Saved entries
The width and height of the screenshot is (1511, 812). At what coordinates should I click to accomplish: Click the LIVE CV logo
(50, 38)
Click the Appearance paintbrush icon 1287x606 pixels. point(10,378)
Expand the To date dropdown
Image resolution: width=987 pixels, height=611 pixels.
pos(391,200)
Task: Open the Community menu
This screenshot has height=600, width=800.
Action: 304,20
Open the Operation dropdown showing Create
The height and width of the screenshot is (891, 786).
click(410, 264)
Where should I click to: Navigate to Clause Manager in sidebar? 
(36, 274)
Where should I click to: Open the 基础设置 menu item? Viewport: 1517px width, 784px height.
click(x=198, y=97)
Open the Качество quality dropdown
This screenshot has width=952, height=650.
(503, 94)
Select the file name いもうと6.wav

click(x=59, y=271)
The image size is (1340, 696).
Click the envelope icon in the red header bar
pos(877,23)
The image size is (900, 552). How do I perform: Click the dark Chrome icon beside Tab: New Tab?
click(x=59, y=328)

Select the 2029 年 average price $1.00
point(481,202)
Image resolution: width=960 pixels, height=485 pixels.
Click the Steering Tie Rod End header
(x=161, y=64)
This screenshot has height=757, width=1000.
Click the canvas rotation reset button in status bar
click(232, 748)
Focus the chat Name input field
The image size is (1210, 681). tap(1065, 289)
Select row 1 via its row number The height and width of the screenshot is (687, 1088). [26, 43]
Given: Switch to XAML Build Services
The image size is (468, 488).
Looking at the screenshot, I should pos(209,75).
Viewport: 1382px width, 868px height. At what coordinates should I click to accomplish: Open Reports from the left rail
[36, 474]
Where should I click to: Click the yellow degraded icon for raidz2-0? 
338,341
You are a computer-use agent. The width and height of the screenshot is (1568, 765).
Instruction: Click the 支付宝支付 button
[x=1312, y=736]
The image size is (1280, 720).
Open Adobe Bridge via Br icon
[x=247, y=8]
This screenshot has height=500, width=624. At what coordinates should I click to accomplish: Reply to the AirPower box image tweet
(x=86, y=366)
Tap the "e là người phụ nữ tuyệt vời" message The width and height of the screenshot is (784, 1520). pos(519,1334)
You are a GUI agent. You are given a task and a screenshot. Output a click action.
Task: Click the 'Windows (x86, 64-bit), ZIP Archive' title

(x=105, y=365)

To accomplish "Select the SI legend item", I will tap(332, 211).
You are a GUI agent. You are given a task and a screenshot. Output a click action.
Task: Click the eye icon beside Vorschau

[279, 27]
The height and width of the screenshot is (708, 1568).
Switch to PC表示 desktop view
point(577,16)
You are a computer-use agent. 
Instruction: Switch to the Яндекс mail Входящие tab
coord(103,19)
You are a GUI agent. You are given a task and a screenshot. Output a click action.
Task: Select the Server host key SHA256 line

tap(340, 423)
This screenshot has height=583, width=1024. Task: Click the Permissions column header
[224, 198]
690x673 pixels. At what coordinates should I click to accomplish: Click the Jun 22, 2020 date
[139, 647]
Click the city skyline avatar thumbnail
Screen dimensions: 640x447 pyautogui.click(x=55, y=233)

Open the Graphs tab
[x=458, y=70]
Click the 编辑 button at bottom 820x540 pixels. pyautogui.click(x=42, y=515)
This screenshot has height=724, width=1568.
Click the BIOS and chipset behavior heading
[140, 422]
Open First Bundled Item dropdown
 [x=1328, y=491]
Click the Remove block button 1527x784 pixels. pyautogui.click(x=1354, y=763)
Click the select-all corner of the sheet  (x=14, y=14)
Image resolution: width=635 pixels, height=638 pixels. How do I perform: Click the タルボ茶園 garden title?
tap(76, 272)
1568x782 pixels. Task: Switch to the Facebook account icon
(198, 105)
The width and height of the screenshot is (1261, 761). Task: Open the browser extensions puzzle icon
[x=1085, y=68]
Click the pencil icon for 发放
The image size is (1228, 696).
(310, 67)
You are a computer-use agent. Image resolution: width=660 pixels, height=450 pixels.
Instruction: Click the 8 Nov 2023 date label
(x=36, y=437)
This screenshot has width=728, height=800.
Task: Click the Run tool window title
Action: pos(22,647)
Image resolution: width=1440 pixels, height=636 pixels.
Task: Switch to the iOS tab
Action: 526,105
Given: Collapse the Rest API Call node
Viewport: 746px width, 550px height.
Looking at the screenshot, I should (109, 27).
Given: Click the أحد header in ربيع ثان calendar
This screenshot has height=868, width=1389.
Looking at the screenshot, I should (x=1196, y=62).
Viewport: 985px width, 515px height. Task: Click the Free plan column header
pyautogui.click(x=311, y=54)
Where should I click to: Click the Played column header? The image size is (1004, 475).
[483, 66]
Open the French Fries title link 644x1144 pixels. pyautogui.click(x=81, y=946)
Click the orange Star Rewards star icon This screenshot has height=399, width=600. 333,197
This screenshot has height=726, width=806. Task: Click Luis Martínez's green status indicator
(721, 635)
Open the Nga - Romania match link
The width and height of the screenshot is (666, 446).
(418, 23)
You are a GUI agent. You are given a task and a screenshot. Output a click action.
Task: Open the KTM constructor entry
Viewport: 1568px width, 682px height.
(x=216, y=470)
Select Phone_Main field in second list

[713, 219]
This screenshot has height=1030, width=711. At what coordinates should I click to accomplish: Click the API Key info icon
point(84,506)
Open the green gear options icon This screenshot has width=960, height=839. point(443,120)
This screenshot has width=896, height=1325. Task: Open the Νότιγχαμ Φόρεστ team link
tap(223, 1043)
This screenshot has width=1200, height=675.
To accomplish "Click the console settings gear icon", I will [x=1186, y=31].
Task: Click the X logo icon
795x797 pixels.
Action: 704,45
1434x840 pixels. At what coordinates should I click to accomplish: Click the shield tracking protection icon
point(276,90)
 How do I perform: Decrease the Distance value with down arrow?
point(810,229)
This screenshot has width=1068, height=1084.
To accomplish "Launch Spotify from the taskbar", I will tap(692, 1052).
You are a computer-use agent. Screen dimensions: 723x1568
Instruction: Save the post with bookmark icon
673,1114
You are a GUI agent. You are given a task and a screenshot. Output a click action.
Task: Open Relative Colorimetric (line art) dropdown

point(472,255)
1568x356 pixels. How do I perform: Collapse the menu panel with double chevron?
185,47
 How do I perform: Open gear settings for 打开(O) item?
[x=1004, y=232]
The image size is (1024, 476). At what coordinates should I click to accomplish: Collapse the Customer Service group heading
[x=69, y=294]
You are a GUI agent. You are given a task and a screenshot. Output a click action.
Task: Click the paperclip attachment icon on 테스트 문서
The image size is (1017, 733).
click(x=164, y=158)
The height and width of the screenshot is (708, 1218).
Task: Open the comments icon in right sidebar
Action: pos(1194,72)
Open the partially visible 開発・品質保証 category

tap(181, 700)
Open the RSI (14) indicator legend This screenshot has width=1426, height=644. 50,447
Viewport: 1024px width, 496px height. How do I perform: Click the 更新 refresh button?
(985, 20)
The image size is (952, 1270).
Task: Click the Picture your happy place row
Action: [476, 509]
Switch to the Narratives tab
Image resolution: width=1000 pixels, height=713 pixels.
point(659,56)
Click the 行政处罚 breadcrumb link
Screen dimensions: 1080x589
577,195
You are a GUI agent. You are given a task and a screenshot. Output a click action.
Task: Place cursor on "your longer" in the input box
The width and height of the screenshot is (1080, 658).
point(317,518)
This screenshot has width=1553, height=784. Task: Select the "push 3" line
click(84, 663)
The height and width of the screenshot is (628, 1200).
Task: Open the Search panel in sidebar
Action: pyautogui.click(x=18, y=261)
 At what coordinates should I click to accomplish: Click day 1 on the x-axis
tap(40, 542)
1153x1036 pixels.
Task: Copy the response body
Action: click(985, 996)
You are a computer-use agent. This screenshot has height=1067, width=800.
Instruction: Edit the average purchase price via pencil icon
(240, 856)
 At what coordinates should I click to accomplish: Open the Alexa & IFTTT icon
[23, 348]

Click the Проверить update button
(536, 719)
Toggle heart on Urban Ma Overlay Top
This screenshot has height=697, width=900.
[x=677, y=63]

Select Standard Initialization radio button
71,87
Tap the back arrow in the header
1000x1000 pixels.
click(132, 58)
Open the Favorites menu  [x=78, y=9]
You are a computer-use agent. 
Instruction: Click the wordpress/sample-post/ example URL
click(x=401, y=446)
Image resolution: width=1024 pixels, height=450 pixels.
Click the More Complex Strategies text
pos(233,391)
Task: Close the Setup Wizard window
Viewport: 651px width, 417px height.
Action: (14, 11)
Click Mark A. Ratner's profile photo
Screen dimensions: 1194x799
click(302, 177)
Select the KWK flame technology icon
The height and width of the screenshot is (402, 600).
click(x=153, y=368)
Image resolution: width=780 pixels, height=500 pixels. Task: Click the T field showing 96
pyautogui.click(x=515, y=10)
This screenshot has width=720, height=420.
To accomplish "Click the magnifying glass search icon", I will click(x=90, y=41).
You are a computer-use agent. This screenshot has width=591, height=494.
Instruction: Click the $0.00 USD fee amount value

* _Required action_
Each line from the one holding "Click the More Complex Strategies text" to the end of the entries is to be written out exactly. Skip every line before it.

* _Exercise solution_
Click the More Complex Strategies text
pos(233,391)
Task: Close the Setup Wizard window
Viewport: 651px width, 417px height.
Action: (14, 11)
Click Mark A. Ratner's profile photo
Screen dimensions: 1194x799
click(302, 177)
Select the KWK flame technology icon
The height and width of the screenshot is (402, 600).
click(x=153, y=368)
Image resolution: width=780 pixels, height=500 pixels. Task: Click the T field showing 96
pyautogui.click(x=515, y=10)
This screenshot has width=720, height=420.
To accomplish "Click the magnifying glass search icon", I will click(x=90, y=41).
You are a computer-use agent. This screenshot has width=591, height=494.
Instruction: Click the $0.00 USD fee amount value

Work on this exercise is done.